4. Common Houseplant Pests
Pests are an inevitable part of growing plants indoors. Not a sign of failure, just a reality of bringing living things from tropical and subtropical ecosystems into a home environment. Most infestations are entirely manageable when caught early, and a surprising number are preventable through good soil health before a single insect arrives.
The pests most commonly encountered on houseplants in UK homes tend to be a handful of familiar culprits.
Fungus gnats are the small flies hovering around the soil, the adults are largely harmless but their larvae feed on roots, and they're almost always a symptom of compost that's been kept consistently too wet.
Thrips are slender, fast-moving insects that puncture leaf cells and leave characteristic silver streaking on foliage; they spread quickly and can be persistent.
Aphids cluster on new growth and leaf undersides, weakening plants and secreting a sticky residue that encourages mould.
Spider mites thrive in the warm, dry conditions of centrally-heated UK homes, leaving fine webbing and a dusty, stippled look on leaves.
Mealybugs settle in leaf joints and along stems as white, cottony masses, slow but tenacious, and quick to spread if ignored.
Treatment
For most houseplant pests, a consistent treatment routine matters more than which product you use. Isolate affected plants from the rest of your collection until you're sure the problem has cleared. Nematodes, insecticidal soap, or isopropyl alcohol on a cotton pad all work well on moderate infestations, but the key is applying once a week for three to four weeks to break the breeding cycle and catch any eggs the first application missed.
Building resilience before pests arrive
The most effective pest management starts before you see a single insect.
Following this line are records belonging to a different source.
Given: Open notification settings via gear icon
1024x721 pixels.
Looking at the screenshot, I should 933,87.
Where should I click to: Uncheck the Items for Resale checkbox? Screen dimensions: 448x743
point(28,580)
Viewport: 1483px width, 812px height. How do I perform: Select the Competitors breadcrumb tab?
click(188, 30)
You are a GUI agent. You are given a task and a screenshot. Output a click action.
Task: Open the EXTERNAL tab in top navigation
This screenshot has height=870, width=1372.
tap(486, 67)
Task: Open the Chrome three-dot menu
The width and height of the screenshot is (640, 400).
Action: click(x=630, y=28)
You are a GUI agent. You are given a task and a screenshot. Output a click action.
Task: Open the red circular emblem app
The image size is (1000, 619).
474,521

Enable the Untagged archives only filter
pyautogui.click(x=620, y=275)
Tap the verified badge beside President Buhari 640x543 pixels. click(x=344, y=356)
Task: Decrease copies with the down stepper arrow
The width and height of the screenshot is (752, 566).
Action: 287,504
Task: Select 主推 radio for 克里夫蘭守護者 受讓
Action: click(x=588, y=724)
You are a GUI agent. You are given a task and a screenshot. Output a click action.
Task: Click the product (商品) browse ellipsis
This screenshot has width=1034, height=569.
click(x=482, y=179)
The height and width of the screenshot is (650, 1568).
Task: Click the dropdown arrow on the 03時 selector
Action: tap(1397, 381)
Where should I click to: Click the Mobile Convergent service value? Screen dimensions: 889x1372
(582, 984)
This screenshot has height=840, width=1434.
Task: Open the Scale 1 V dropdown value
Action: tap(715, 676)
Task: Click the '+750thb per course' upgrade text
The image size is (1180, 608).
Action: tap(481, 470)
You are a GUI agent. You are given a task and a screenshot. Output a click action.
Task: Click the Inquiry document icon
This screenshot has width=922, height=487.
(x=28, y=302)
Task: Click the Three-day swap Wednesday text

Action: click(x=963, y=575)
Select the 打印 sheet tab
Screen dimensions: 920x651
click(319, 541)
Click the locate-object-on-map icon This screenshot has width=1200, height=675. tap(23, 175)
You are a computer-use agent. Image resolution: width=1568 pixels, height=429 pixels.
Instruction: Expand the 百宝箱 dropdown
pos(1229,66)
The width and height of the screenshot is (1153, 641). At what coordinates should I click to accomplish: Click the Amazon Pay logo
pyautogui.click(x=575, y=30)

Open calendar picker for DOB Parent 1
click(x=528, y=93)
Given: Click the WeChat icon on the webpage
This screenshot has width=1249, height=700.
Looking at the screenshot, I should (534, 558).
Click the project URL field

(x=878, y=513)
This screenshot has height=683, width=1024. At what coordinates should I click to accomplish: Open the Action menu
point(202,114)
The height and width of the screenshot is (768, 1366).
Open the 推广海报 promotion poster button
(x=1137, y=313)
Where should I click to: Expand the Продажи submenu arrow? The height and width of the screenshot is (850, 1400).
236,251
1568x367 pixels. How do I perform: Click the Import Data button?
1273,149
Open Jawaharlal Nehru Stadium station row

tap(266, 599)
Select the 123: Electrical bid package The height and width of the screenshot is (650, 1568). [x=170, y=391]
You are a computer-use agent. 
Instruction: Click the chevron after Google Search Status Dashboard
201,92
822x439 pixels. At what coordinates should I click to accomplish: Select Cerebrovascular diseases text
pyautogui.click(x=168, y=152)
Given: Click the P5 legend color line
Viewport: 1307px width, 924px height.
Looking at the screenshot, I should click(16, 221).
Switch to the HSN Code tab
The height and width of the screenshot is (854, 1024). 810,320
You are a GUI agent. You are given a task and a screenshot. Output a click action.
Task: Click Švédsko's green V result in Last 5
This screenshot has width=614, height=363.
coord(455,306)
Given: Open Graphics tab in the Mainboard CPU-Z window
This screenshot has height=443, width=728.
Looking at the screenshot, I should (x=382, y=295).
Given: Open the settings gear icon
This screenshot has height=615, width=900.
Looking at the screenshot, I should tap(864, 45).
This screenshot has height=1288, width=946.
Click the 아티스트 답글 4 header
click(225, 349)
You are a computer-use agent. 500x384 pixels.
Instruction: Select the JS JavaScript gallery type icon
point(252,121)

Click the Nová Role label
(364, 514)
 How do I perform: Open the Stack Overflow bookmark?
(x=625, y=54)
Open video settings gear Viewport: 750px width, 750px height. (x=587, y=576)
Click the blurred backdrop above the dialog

Plants under stress, be it from overwatering, depleted compost, or compacted soil, are more vulnerable to infestation. Healthy plants with strong cell walls and active roots are less attractive to pests and recover faster when attacked.
This is where soldier frass offers something genuinely interesting. Frass is the by-product of insect digestion, and it contains chitin - the structural compound found in insect exoskeletons and fungal cell walls. When chitin is present in soil, it activates a plant's natural immune responses: the plant reads chitin as a signal that insects are nearby and upregulates its own defensive chemistry in response. The result is stronger, more resilient tissue that is measurably less susceptible to pest pressure.
Applied as a soil amendment or mixed into compost at repotting, frass supports both the plant and the wider soil ecosystem, feeding the beneficial microbes that healthy compost depends on
Stewart Black, Commercial Director at The Shropshire Seaweed Company says: “We often talk about how beneficial frass is to outdoor plants, and this applies to houseplants too.” .
Key points:
- Check plants weekly, early detection makes treatment far simpler.
- Isolate any affected plant immediately to prevent spread.
- Treat consistently for 3–4 weeks to break the breeding cycle.
- Fungus gnats almost always signal overwatering, address the root cause.
- Add frass to compost at repotting to activate natural plant defences before pests arrive.
The Underlying Principle
Houseplants are extraordinarily forgiving once you understand their rhythms. They slow in winter and accelerate in spring. They signal thirst and nutrient needs through their leaves, their weight, the feel of their soil. The skill in caring for them isn't learning a list of rules, it's learning to pay attention to something alive.
Get the water right, give them room when they need it, feed them through the growing months, and rest them through the dark ones. That's the whole of it.